Foil
Character Role Analysis
Hobbs and McPherson; Esther and Dr. Fried; Mental Patients and New Student Nurses
Hobbs and McPherson are like the good cop and bad cop of D ward.
All the patients in D ward hate Hobbs because he's judgmental and cruel in an attempt to mask his own fear of having a little crazy in himself. He even smacks a patient while she's restrained.
McPherson, on the other hand, doesn't distance himself from the patients. He gets Deborah to see that other people suffer, not just the patients at the hospital. It's just that not everyone shows his or her crazy on the outside. McPherson is honest and compassionate with the patients, and they love him for it.
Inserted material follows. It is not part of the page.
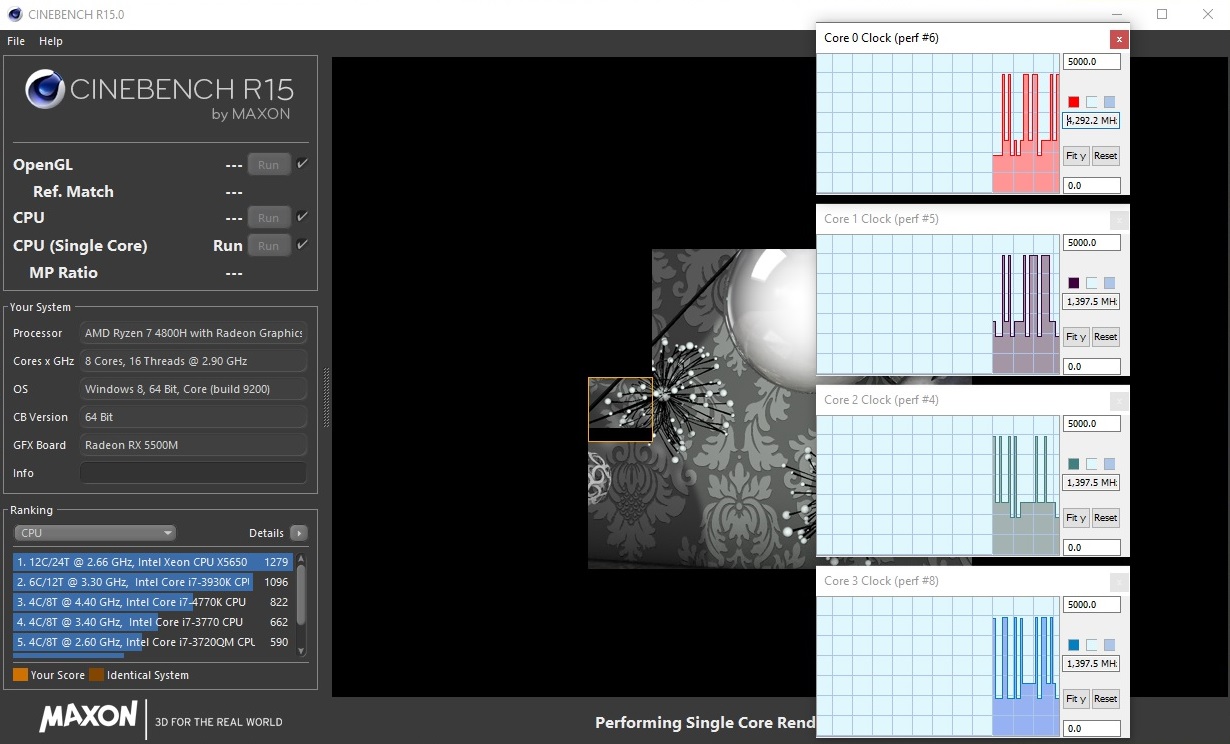Click the teal swatch in Core 2 Clock
Image resolution: width=1230 pixels, height=744 pixels.
coord(1074,464)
Moving on, there are liars and truth-tellers in this world. Dr. Fried is a truth-teller. Esther Blau is not. Dr. Fried is very candid and upfront about everything. She is honest and forthcoming, while Esther strains to keep up a front and smile through pain in a way that is obvious to Dr. Fried.
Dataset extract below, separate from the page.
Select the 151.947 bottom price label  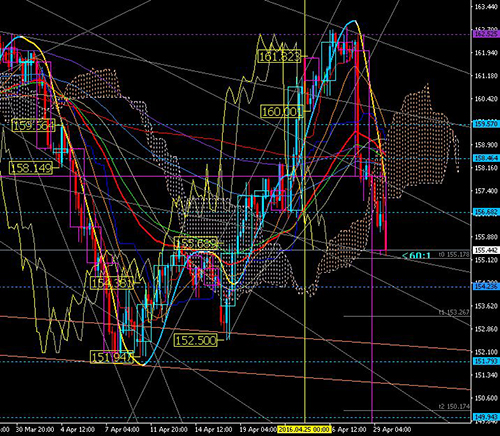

Finally, the pairing of the mental patients and the beautiful new student nurses, though only a brief episode in the book, is worth mentioning because it's another example of how the patients feel isolated and distanced and unaccepted.
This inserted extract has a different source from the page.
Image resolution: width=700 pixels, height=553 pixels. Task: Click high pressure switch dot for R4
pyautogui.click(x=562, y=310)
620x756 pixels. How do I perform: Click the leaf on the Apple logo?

In this episode, there are gorgeous young nurses standing around the ward, and they contrast with the ill women, who often don't take time to groom themselves. The ill women just don't feel good about themselves, period: "And so the four new students assigned to D ward stood in a tight, scared little clutch, the only beauty, youth, and health present, and in the spring of the year. Never did the bearers of poisonous nganons feel their separation so much as on this day" (18.29).
When the ill women see these young girls, they feel like they'll never make it outside the hospital. They feel like the health and beauty of the students is completely unattainable and out of reach for them. It's not—but that's certainly the way it seems.